» TEKS:
# # # #

Dirilis dari JPNN, Darmono mengungkapkan bahwa akibat dari dijadikannya agama sebagai alat politik adalah karena ia dimasukkan dalam kurikulum sekolah. Sebab, dalam menerima mata pelajaran agama, kelas para siswa dibedakan menurut agamanya masing-masing. Sehingga, hal tersebut (bagi Darmono) membuat para siswa merasa berbeda. Meskipun kita mengamini bahwa mereka benar-benar berbeda soal keyakinan, namun, apakah sesuai jika hal tersebut lantas dijadikan alibi dari kerusuhan yang disebabkan oleh politik identitas? Bisa jadi kita (mayoritas) menolak alasan Darmono. Maka tidak mengeherankan jika wacana yang ia lontarkan tersebut banyak mendapatkan kecaman, hujatan, hingga cacian dari netizen. Namun, yang disesalkan adalah etika netizen dalam berkomentar. Sebagian besar dari mereka hanya mengedepankan emosi, serta enggan untuk sejenak mencari tahu lebih dalam perihal wacana tersebut. Jika sekadar memastikan kebenaran wacana tersebut saja enggan, bagaimana bisa mencari antitesa sebagai sedikit bentuk kebijaksaan dalam diri sebelum berkomentar?!
Butuh Kebijaksanaan
Tak dinafikan lagi jika setiap orang membutuhkan kebijaksanaan (wisdom) dalam dirinya untuk menghadapi apapun. Tak terkecuali dalam mengutarakan pendapat. Ardelt (2003) menjelaskan bahwa aspek-aspek dalam kebijaksanaan ada tiga, yaitu: cognitive, reflective, dan affective.
Pertama adalah cognitive atau kognitif. Aspek kognitif adalah pemahaman tentang pemaknaan hidup dan keinginan untuk mengetahui kebenaran. Dalam persoalan wacana penghapusan pendidikan agama di sekolah, maka pada aspek ini yang musti kita lakukan adalah menahan diri untuk tidak berkomentar secara sembrono sebelum mencari kebenaran akan wacana tersebut serta mencari antitesa terhadapnya.

# # # #

» KUTIPAN SUMBER:
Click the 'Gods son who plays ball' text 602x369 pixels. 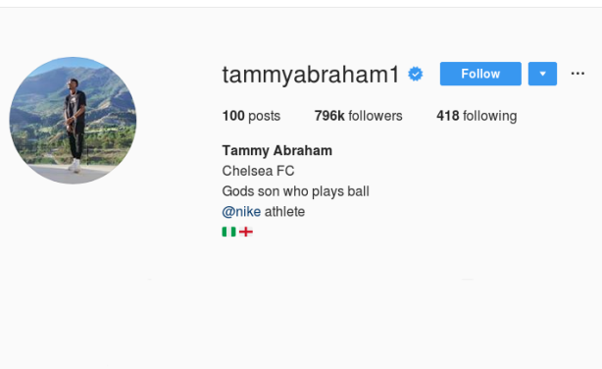pos(296,191)
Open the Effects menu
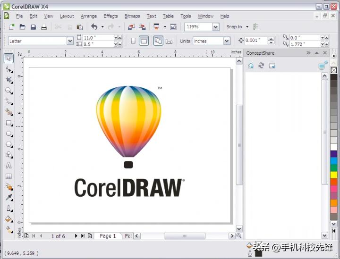This screenshot has height=259, width=340. pyautogui.click(x=111, y=16)
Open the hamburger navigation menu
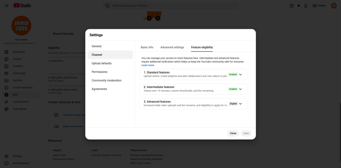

# # # #

Salin tanpa perubahan sebagian teks tentang wacana penghapusan pendidikan agama di sekolah, mulai dari kata-kata yang memuat "Butuh Kebijaksanaan" dan berhenti setelah "reflective, dan affective.".

Butuh Kebijaksanaan
Tak dinafikan lagi jika setiap orang membutuhkan kebijaksanaan (wisdom) dalam dirinya untuk menghadapi apapun. Tak terkecuali dalam mengutarakan pendapat. Ardelt (2003) menjelaskan bahwa aspek-aspek dalam kebijaksanaan ada tiga, yaitu: cognitive, reflective, dan affective.